The above snippet shows how a TaskCompletionSource<TResult> can be used to asynchronously wait for an event to happen and optionally cancel it.

Asynchronous programming model (APM) pattern

For existing code which uses the Asynchronous Programming Model (APM), it is best to use Task.Factory.FromAsync to wrap the BeginOperationName and EndOperationName methods with a task object.

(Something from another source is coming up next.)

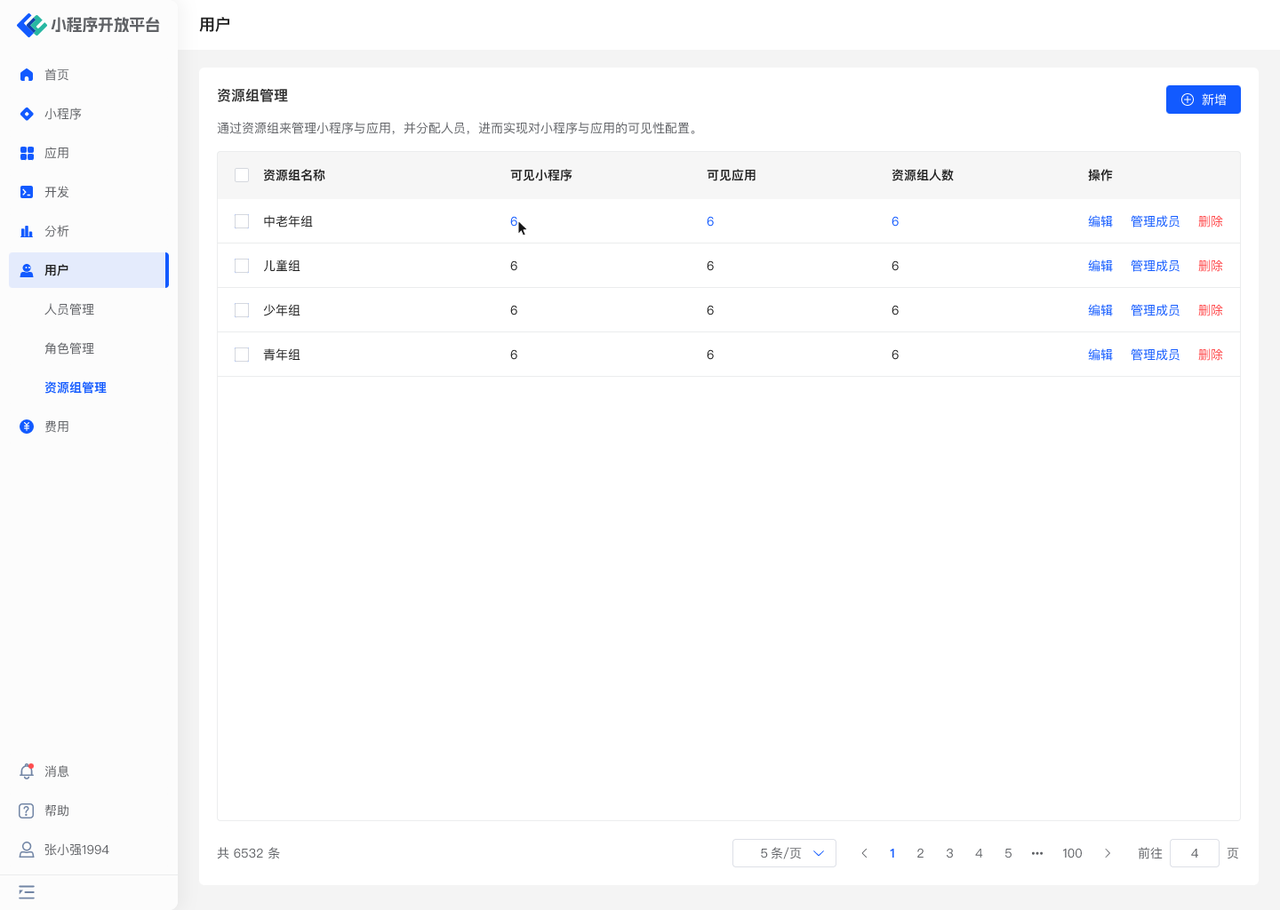Open 应用 via its grid icon
1280x910 pixels.
tap(27, 153)
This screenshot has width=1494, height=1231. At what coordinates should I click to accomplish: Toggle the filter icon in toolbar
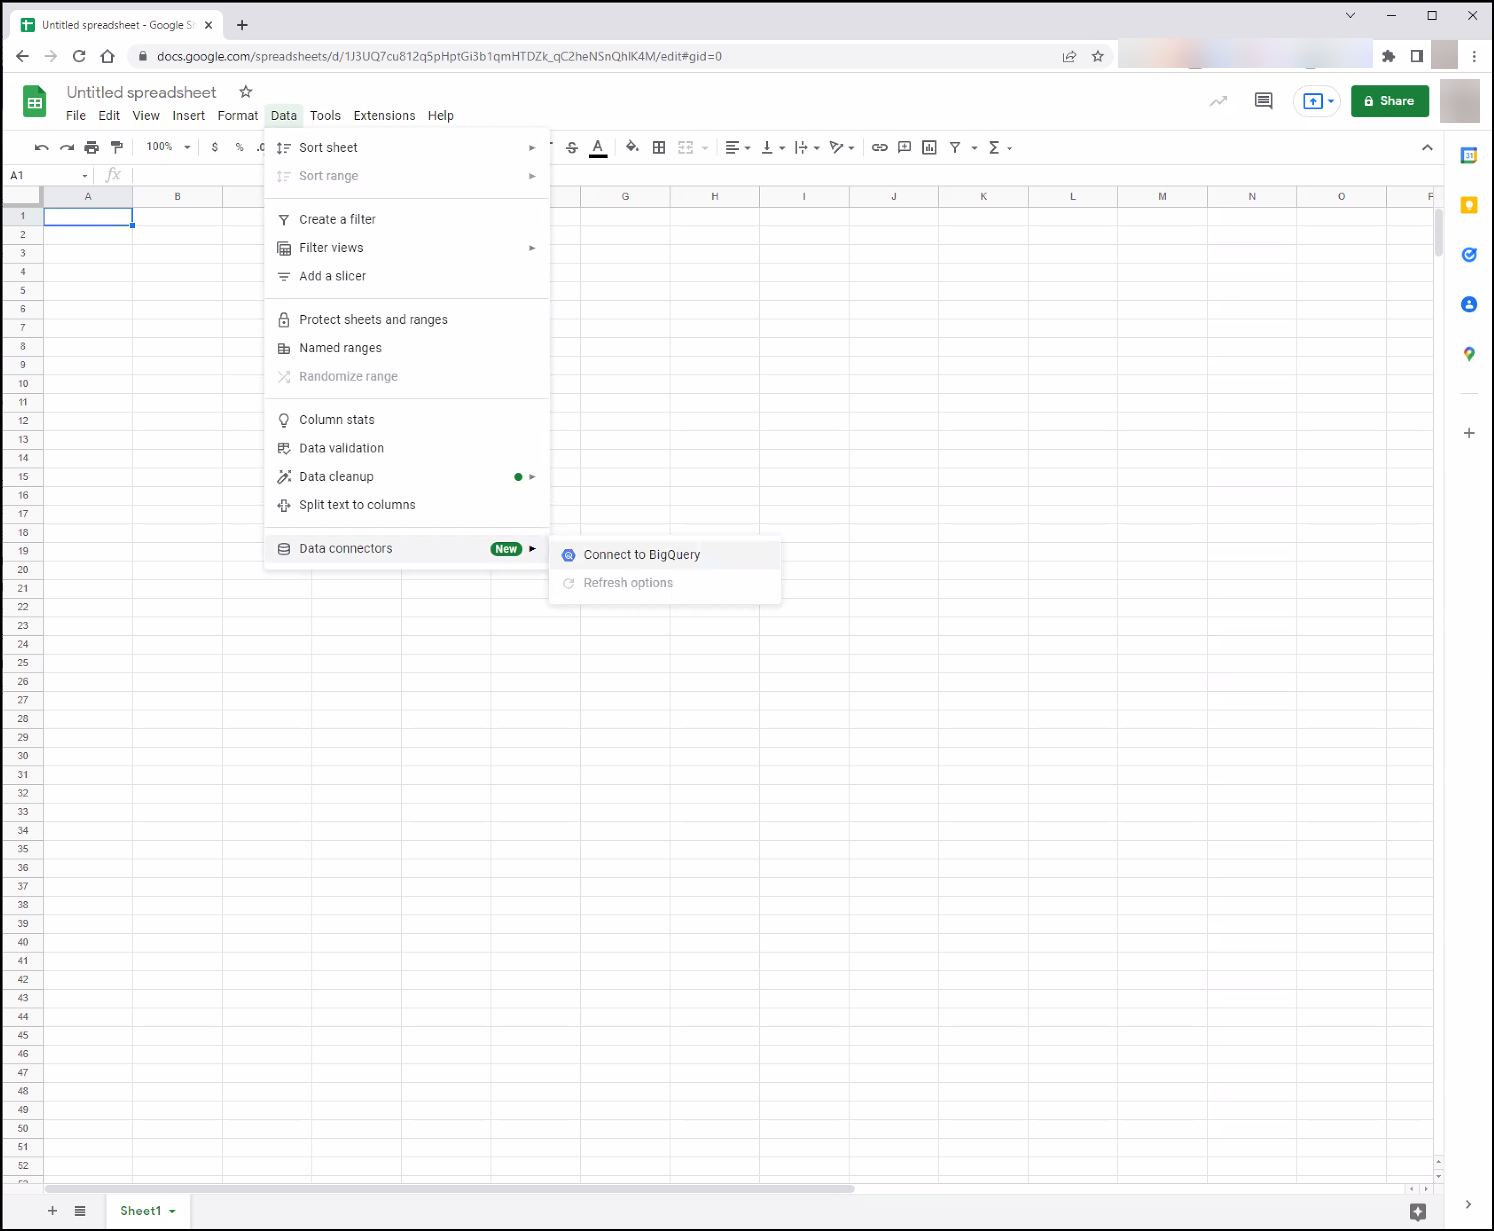pos(955,147)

public class HandlerWhichIntegratesWithAPM :
    IHandleMessages<MyMessage>
{
    public async Task Handle(MyMessage message, IMessageHandlerContext context)
    {
        var dependency = new DependencyWhichUsesAPM();

        var result = await Task.Factory.FromAsync(
                beginMethod: (callback, state) =>
                {
                    var d = (DependencyWhichUsesAPM)state;
                    return d.BeginCall(callback, state);
                },
                endMethod: asyncResult =>
                {
                    var d = (DependencyWhichUsesAPM)asyncResult.AsyncState;
                    return d.EndCall(asyncResult);
                },
                state: dependency);

        // Use the result in some way
        Trace.WriteLine(result);
    }
}

Asynchronous RPC calls

The APM approach described above can be used to integrate with remote procedure calls as shown in this snippet:

public class HandlerWhichIntegratesWithRemotingWithAPM :
    IHandleMessages<MyMessage>
{
    public async Task Handle(MyMessage message, IMessageHandlerContext context)
    {
        var asyncClient = new AsyncClient();
        var result = await asyncClient.Run();
        // Use the result in some way
        Trace.WriteLine(result);
    }
}

public class AsyncClient :
    MarshalByRefObject
{
    [OneWay]
    public string Callback(IAsyncResult ar)
    {
        var asyncDelegate = (Func<string>)((AsyncResult)ar).AsyncDelegate;
        return asyncDelegate.EndInvoke(ar);
    }

    public Task<string> Run()
    {
        var remoteService = new RemoteService();

        Func<string> remoteCall = remoteService.TimeConsumingRemoteCall;

        return Task.Factory.FromAsync(
            beginMethod: (callback, state) =>
            {
                var call = (Tuple<Func<string>, AsyncClient>)state;
                return call.Item1.BeginInvoke(callback, state);
            },
            endMethod: asyncResult =>
            {
                var call = (Tuple<Func<string>, AsyncClient>)asyncResult.AsyncState;
                return call.Item2.Callback(asyncResult);
            },
            state: Tuple.Create(remoteCall, this));
    }
}

or use Task.Run directly in a message handler:

public class HandlerWhichIntegratesWithRemotingWithTask :
    IHandleMessages<MyMessage>
{
    public async Task Handle(MyMessage message, IMessageHandlerContext context)
    {
        var result = await Task.Run(
            function: () =>
            {
                var remoteService = new RemoteService();
                return remoteService.TimeConsumingRemoteCall();
            });
        // Use the result in some way
        Trace.WriteLine(result);
    }
}
Task.Run can have significantly less overhead than using a delegate with BeginInvoke/EndInvoke. By default, both APIs will use the worker thread pool as the underlying scheduling engine. Analyze and measure for the business scenarios involved.